De façon moins prosaïque, le travail de Philippe Gronon nous ramène à une importante tradition. Le verso du tableau apparaît régulièrement dans l’histoire de la peinture occidentale, avec des visées et des significations diverses. Lorsque le peintre flamand Cornelis Norbertus Gijsbrechts peint en 1670, avec un réalisme irréprochable le verso d’une toile, (Huile sur toile, 66,6 x 86,5 cm Statens Museum for Kunst. Copenhague), ce qui constitue un modèle du genre dans la vogue du trompe-l’œil, le recto se fait passer pour son verso, l’endroit pour l’envers.
On est à la fois dans le plaisir du leurre optique, dans la célébration de la virtuosité, mais aussi dans une réflexion toute baroque sur l’illusion. Pour cela le mimétisme se doit d’être parfait. Mais le renversement de perspectives culmine évidemment dans l’autre verso le plus célèbre du XVII° siècle, Las Meninas pour lequel il faut évidemment relire le texte de Michel Foucault.
Lorsque l’artiste américain Philipp Guston choisit comme sujet de plusieurs de ses toiles un châssis retourné contre un mur de son atelier, (Painting on the floor 1978, Reverse 1979..), cette précision réaliste n’est plus opérante. Il s’agit de prendre de façon très conceptuelle la peinture comme sujet de la peinture, de la saisir par son côté le plus élémentaire, pour en remettre l’image à l’œuvre. C’est aussi une modalité classique pour évoquer la situation du peintre au travail et dans la société, ce qui fait écho de façon toute moderne à l’Atelier du peintre, de Courbet.

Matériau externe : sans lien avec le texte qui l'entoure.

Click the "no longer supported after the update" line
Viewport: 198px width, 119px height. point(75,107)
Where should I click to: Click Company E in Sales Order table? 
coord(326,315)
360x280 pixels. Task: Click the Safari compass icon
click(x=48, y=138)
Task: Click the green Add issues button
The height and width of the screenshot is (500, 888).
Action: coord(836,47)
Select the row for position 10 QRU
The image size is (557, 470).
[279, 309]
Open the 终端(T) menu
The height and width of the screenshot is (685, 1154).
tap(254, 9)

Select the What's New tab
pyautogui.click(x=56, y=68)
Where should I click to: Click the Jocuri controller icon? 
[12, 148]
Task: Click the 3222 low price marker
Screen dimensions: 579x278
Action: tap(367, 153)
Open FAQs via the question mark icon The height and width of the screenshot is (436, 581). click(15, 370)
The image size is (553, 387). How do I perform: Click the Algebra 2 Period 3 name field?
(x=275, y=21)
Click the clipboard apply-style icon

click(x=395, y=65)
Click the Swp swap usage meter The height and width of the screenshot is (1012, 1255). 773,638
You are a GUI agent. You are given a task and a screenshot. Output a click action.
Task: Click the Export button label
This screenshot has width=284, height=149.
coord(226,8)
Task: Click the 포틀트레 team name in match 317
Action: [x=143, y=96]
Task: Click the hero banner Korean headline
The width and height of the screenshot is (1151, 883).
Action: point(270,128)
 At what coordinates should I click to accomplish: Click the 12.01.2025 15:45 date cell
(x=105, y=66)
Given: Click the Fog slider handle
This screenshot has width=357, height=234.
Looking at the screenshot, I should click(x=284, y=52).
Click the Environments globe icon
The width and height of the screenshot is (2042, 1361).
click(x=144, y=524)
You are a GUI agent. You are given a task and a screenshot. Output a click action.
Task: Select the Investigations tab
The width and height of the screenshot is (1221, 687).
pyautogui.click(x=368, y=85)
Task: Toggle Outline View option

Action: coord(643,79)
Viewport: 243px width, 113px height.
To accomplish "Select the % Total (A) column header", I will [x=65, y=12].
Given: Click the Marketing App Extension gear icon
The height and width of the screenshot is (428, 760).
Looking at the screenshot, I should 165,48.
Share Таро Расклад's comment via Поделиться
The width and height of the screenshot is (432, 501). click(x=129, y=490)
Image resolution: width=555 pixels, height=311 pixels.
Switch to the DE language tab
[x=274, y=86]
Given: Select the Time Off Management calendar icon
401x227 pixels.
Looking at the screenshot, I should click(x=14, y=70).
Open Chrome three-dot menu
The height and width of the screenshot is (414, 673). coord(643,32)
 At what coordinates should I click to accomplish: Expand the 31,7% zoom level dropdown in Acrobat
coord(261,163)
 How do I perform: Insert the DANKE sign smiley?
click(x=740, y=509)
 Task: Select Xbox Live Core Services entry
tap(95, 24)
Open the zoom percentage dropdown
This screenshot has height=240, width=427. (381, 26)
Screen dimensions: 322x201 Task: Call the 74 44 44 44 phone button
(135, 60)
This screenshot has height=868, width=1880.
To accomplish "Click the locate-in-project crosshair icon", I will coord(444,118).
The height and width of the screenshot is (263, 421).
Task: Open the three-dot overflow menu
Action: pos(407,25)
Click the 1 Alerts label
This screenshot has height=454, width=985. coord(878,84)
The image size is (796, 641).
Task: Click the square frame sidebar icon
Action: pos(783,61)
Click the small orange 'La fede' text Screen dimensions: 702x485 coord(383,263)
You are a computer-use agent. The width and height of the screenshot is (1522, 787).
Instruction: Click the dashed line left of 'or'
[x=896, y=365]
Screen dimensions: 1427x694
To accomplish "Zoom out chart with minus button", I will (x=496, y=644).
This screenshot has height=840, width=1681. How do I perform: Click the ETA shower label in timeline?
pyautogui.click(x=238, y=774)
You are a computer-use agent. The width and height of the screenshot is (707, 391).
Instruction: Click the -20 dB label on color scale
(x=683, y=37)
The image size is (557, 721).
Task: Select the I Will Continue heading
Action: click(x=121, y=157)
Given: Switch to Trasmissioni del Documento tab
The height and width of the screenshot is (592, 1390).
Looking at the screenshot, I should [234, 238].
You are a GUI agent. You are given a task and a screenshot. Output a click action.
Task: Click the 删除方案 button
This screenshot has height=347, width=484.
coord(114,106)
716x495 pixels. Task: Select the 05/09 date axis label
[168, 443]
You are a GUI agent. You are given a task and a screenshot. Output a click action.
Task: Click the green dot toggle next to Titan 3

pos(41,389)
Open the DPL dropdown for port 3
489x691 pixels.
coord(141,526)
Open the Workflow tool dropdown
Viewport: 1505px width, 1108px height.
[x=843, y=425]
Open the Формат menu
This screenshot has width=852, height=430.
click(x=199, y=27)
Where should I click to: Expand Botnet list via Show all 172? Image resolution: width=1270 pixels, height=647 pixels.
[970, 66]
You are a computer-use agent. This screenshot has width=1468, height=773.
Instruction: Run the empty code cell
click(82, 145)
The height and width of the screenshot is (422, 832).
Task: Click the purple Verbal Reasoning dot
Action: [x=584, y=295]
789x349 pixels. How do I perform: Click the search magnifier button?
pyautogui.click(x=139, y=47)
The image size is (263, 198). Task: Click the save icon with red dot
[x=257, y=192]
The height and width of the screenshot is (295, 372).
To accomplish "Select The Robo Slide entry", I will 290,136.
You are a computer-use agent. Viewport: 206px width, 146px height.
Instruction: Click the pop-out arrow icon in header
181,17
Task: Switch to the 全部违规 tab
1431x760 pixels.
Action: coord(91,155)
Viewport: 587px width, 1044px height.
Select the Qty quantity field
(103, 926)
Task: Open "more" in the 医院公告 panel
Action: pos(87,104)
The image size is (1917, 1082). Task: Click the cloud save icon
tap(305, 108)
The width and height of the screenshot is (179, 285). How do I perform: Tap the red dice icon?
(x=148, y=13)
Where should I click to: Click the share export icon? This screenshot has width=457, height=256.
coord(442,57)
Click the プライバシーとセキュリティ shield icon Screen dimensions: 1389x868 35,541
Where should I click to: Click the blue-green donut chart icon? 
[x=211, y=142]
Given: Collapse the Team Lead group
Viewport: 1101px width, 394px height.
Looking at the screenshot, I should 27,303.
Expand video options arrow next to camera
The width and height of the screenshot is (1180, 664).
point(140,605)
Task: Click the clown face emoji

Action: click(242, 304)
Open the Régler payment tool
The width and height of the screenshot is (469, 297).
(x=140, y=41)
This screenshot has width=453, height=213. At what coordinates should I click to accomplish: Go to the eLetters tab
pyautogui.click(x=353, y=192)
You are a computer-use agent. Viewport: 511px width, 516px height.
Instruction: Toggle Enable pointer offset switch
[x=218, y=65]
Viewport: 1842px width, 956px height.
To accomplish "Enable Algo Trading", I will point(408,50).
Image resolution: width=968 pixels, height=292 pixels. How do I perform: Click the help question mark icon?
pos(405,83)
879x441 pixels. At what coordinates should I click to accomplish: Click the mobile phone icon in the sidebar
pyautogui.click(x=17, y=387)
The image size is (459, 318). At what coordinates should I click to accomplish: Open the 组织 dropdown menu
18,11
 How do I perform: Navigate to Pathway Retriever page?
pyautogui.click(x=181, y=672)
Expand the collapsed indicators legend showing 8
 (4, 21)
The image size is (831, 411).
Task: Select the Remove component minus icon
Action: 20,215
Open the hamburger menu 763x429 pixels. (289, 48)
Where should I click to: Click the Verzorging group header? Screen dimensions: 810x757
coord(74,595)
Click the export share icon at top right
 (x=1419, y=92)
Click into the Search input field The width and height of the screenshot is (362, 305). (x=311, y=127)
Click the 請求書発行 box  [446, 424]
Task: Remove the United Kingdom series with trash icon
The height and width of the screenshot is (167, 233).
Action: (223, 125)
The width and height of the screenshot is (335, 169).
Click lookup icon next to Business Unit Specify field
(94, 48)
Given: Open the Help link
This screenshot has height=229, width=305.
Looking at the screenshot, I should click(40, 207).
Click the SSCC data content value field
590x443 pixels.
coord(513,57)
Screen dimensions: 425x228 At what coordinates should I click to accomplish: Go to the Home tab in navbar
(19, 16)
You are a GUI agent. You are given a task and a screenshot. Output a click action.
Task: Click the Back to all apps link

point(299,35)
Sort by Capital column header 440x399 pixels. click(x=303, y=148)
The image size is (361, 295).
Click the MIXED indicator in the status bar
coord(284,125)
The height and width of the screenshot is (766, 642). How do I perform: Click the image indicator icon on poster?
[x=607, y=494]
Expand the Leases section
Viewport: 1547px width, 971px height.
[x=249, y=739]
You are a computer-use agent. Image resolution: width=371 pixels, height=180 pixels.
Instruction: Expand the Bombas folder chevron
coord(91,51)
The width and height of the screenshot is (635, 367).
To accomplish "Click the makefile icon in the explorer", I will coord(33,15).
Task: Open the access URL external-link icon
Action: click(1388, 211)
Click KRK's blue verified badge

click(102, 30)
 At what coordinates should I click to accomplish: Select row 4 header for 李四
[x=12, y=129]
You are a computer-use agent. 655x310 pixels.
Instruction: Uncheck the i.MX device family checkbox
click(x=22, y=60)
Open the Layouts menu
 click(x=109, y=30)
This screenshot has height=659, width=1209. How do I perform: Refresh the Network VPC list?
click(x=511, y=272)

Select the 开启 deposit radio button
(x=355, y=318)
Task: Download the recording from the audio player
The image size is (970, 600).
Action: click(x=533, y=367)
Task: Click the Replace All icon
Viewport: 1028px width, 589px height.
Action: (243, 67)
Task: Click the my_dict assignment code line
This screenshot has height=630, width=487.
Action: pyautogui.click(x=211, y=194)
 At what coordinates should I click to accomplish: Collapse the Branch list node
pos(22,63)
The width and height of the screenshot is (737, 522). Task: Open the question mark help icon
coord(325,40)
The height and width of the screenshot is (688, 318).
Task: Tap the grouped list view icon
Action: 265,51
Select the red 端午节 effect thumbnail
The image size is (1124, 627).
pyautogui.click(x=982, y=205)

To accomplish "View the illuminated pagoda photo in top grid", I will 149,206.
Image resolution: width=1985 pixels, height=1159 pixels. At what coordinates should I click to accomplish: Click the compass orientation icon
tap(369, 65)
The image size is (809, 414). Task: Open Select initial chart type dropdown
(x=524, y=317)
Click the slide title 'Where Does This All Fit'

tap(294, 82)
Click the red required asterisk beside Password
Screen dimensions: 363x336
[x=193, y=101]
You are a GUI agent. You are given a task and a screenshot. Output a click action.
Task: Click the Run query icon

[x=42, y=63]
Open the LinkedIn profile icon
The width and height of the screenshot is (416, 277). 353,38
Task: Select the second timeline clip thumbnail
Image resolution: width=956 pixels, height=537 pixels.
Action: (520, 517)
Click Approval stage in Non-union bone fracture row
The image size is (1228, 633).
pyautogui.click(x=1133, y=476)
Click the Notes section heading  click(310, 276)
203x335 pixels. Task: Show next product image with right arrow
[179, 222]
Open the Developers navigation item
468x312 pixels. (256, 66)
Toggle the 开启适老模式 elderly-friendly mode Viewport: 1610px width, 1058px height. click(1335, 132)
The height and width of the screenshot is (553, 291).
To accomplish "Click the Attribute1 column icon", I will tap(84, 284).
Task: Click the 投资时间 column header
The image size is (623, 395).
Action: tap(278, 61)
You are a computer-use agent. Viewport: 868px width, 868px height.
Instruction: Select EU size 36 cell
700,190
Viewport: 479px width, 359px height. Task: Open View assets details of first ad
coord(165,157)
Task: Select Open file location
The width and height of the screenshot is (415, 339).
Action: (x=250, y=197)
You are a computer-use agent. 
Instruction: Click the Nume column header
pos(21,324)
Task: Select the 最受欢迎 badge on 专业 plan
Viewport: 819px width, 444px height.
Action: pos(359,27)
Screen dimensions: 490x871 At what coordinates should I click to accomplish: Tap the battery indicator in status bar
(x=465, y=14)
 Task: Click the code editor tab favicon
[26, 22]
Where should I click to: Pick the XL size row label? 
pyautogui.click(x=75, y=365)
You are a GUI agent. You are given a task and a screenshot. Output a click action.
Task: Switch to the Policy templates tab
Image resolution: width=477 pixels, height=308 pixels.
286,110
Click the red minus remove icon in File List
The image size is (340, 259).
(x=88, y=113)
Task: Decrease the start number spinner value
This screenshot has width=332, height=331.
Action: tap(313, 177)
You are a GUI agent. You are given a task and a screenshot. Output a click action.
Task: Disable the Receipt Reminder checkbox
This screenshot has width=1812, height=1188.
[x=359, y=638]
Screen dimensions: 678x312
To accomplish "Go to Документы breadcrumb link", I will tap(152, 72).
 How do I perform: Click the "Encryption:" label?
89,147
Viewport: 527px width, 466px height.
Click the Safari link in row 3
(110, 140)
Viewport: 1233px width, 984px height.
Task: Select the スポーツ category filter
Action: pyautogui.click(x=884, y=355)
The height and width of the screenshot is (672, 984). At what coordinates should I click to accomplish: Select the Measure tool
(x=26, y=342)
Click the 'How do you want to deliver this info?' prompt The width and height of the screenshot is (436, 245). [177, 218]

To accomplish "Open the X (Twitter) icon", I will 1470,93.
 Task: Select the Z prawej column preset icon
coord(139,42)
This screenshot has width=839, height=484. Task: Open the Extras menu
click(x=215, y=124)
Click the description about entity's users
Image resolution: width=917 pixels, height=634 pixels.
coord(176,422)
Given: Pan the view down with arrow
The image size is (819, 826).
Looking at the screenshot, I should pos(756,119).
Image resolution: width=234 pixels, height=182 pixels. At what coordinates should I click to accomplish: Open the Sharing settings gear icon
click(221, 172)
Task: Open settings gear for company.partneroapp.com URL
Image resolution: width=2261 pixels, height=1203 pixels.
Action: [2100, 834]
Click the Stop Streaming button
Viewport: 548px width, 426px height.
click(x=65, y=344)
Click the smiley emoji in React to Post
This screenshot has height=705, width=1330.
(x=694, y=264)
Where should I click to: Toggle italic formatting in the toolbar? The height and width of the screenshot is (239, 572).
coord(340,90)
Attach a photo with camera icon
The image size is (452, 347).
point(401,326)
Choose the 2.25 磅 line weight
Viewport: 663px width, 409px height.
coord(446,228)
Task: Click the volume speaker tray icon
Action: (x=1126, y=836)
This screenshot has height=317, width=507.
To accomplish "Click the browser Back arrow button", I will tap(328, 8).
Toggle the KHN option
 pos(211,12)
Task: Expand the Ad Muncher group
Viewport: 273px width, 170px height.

L’intérêt documentaire des Versos de Philippe Gronon, même s’il est indéniable, ne saurait nous masquer la profondeur de son propos, touchant à nos relations à l’image, à la peinture et au regard que nous lui portons. De même que l’intérêt du sujet pictural abordé dans cette série par l’artiste, ne saurait occulter que  l’expérience esthétique que nous éprouvons à la vue de ces œuvres photographiques résulte avant tout de leur qualité plastique intrinsèque.